« Ferme-la. »
L’homme l’enguiranda d’une voix forte.
« Tu as eu le droit de vivre dans la famille Jiang toutes ces années sans rien apporter en retour, et tu crois que tout cela t’appartient ? »
Son regard débordait de colère.
« Tout ce que possède la famille Jiang a été acheté au prix fort par le père du Troisième Grand-oncle. »
En toute rigueur, tout cela lui revient de droit.
« Maintenant que le chef de famille est officiellement nommé et validé, tout appartient au chef de famille. »
« Ne pense pas que parce que tu y as vécu dix ans, cet endroit est à toi. »
« Il n’existe aucune logique de ce type ; personne ne te donnera raison, aussi insistas-tu. »
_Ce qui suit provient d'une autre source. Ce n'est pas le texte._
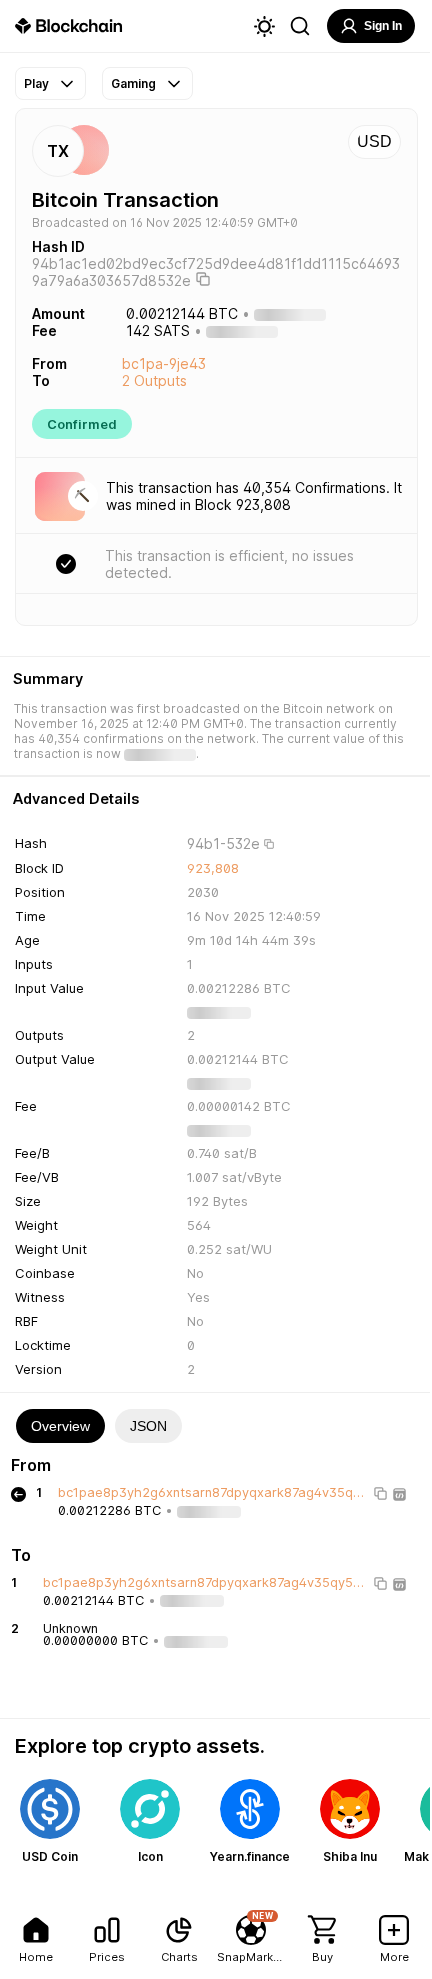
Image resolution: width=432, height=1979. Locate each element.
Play (36, 83)
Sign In (383, 26)
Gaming (133, 83)
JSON (148, 1426)
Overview (60, 1426)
« Tu dois bien avoir quelques notions de rites, de loyauté, d’intégrité et de honte. »
La femme regarda l’homme avec stupéfaction, et enfin, ses larmes ne trouvèrent plus moyen de se retenir.
Elle se leva et jeta violemment ses baguettes sur la table.
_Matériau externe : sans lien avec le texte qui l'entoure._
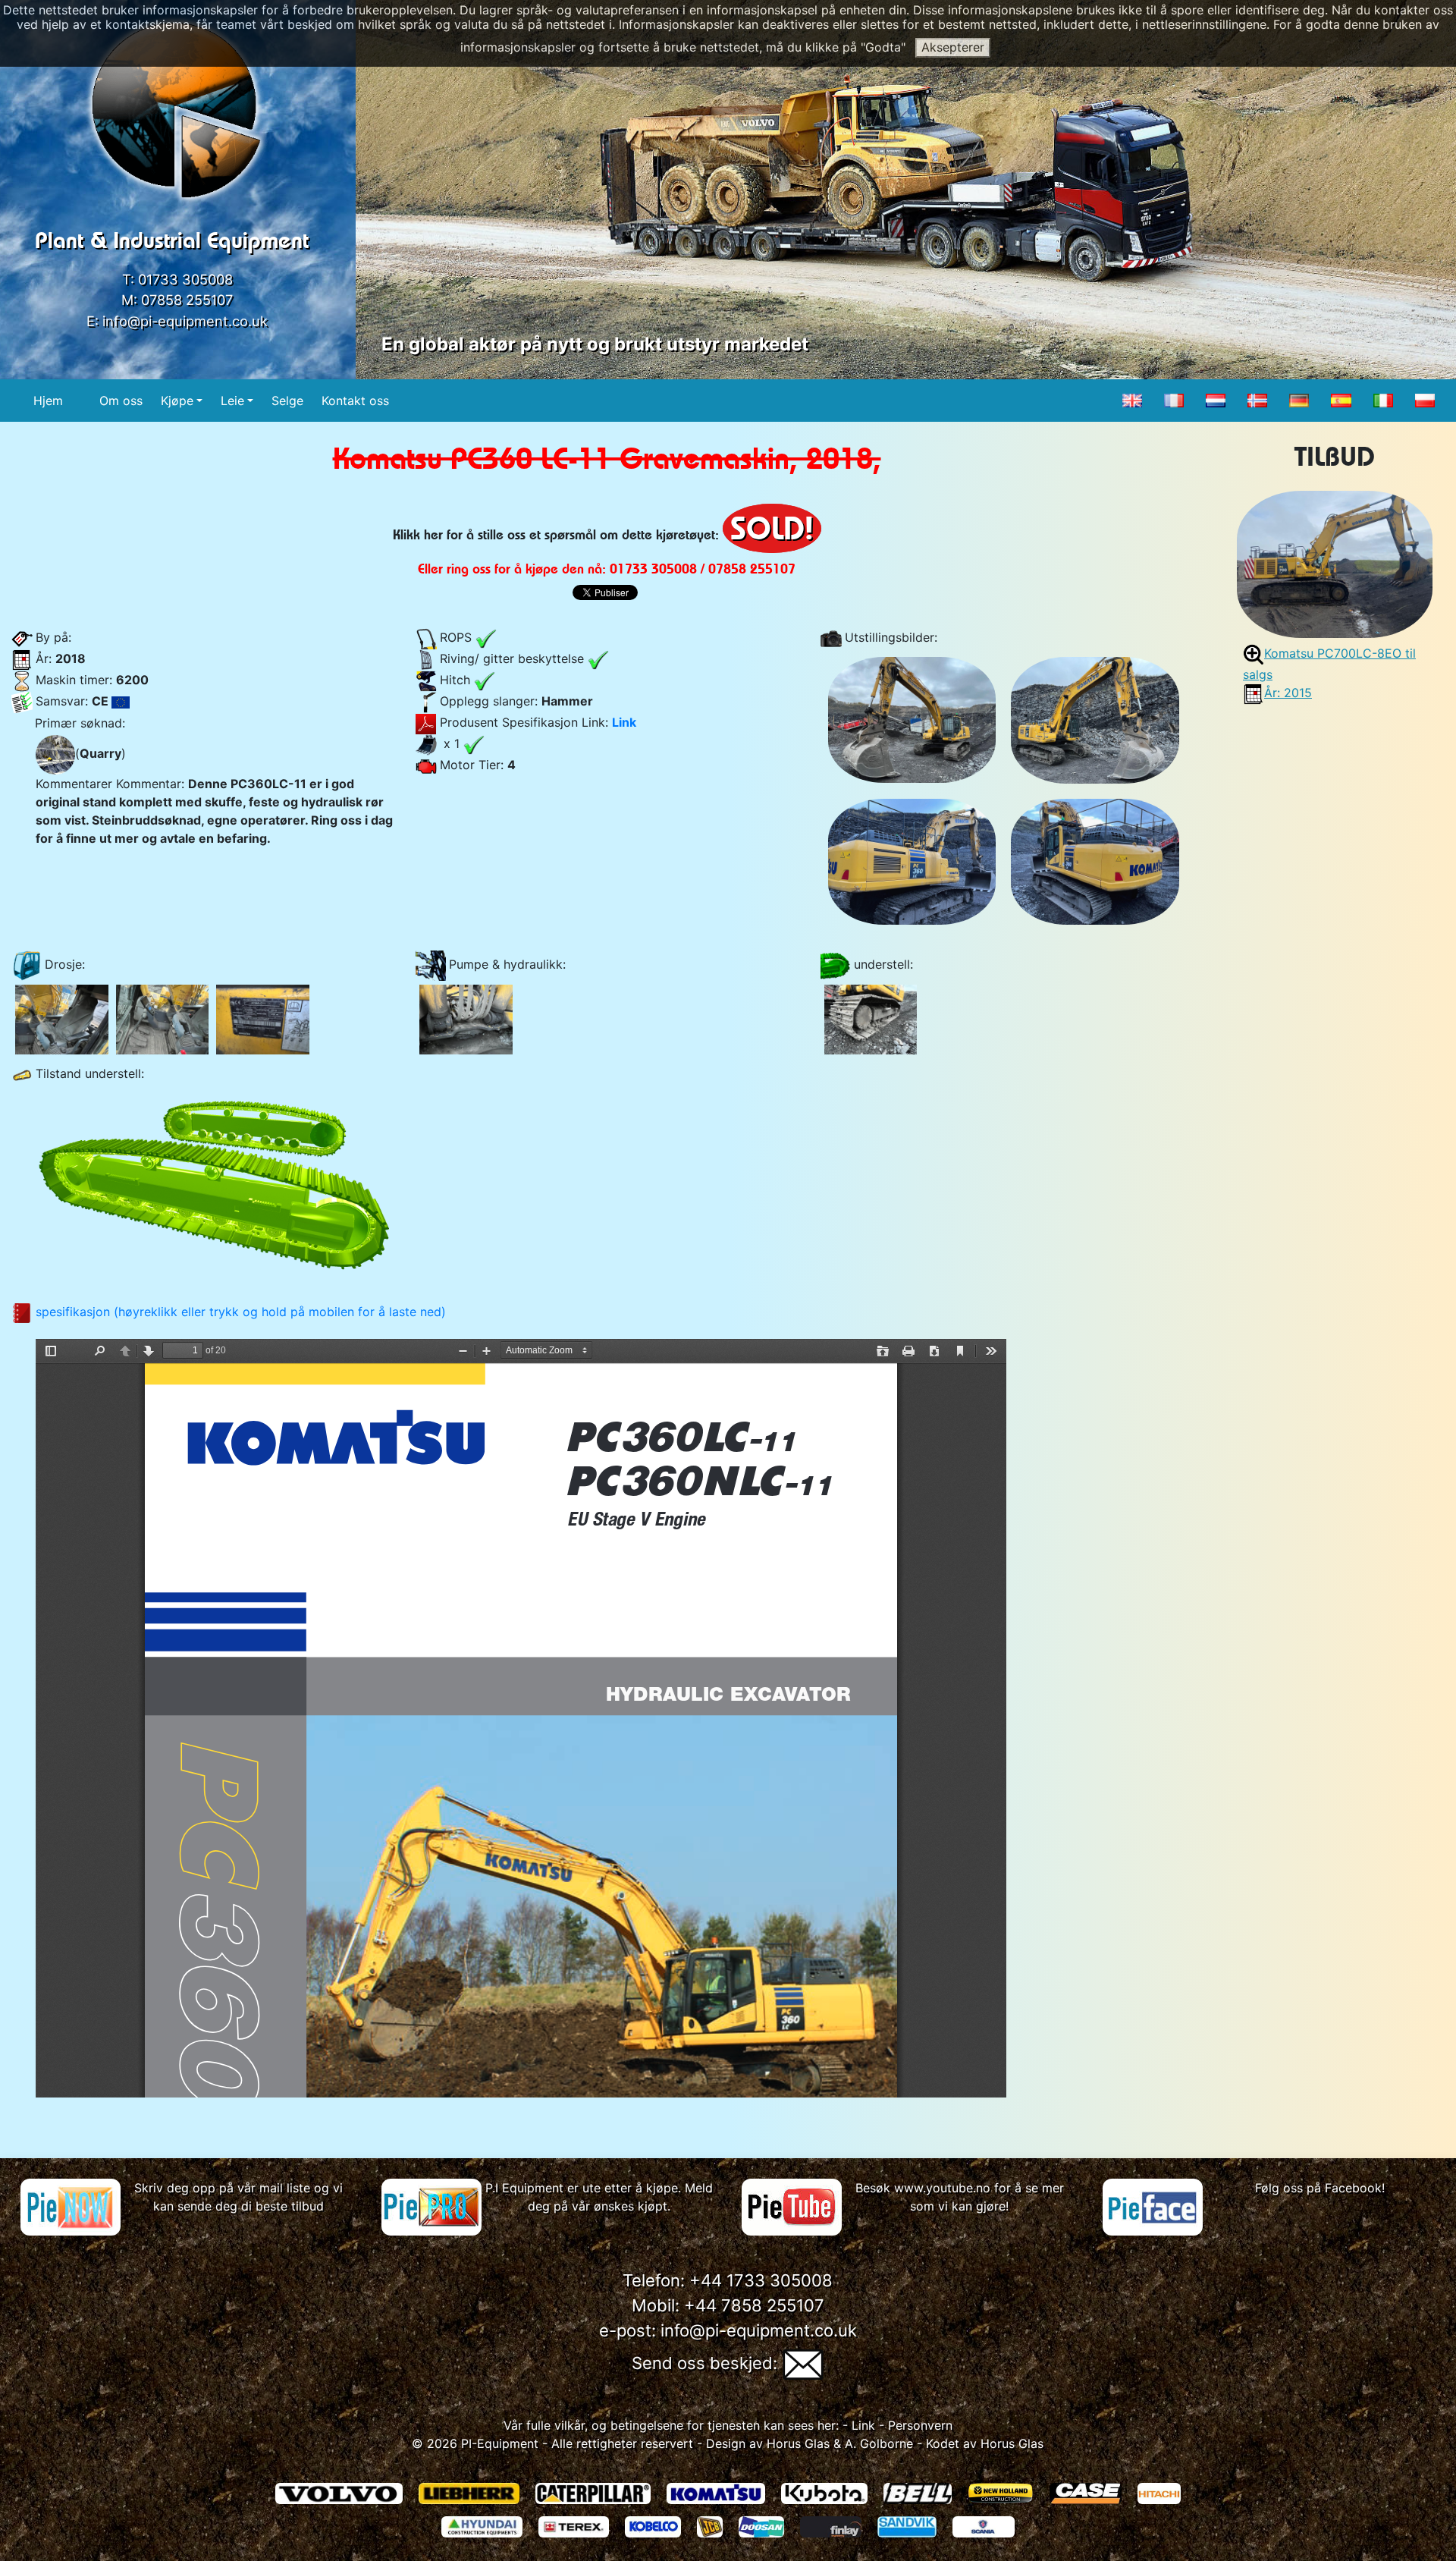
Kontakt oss (355, 400)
En pleurs et en hurlant : « Jiang Lianfei, oses-tu m’accuser d’être sans pudeur ? »
Jiang Lianfei, qu’on venait justement d’appeler par son nom, resta assis. « Inciter ton fils à convoiter les biens de son maître, t’attends-tu à ce que je te félicite pour ta bonne gestion ? »
Sur quoi était-elle en colère, elle dont les viles pensées venaient d’être mises à jour ?
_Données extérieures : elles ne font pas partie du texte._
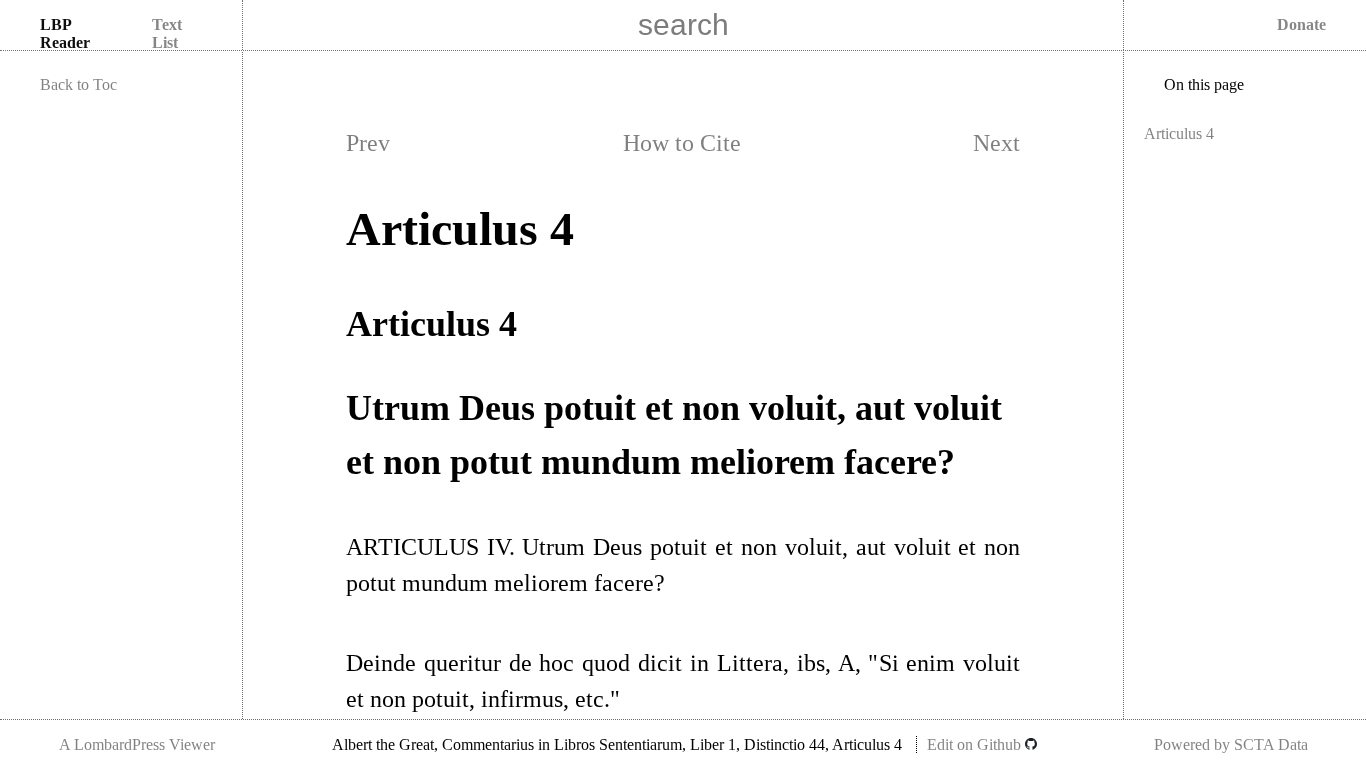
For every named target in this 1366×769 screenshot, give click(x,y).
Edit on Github (976, 744)
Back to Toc (78, 84)
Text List (167, 33)
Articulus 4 (1179, 133)
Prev (368, 143)
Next (996, 143)
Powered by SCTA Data (1231, 744)
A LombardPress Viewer (137, 744)
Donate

« La raison pour laquelle la famille Jiang a pu perdurer jusqu’à nos jours, c’est l’unité de nos membres. »
« Je ne te demande pas d’être totalement ouverte et honnête avec la parentèle, mais au moins tu ne devrais pas commettre de telles bassesses dans leur dos. »
« La succession du poste de chef de famille ne se décide pas par compétition, mais par la reconnaissance des membres et le mérite individuel. »
« Sinon, pourquoi le Troisième Grand-oncle n’a-t-il pas passé le titre à ses enfants et petits-enfants, mais a-t-il contourné tous les Jiang pour choisir une branche éloignée, depuis longtemps expulsée du lignage ? »
« Xiao Shuo est pur d’esprit et simplement obsédé par les arts martiaux. »
« C’est une bonne chose. »
« Mais en tant que mère, tu lui glisses en secret des idées aberrantes. La famille Jiang ne tolérera pas une telle personne. »
L’émotion de la femme bascula de la colère initiale à la panique actuelle.
Elle semblait réaliser que son mari prenait l’affaire au sérieux. Il voulait vraiment divorcer.
« J’ refuse. »
Les dents serrées, elle s’obstina : « Dans le pire des cas, je ne dirai plus ce genre de choses à Xiao Shuo à l’avenir. »
Jiang Lianfei n’était pas disposé à la croire.
Il avait déjà discuté de ce sujet avec sa femme maintes fois, et elle ne l’avait jamais vraiment écouté.
En apparence, elle le réfutait avec impatience, mais dès qu’il avait le dos tourné, elle continuait exactement pareil.
S’il n’avait pas su au fond d’elle-même qu’elle était incapable de changer, et que leur enfant avait déjà huit ans, il n’aurait pas entamé la procédure de divorce.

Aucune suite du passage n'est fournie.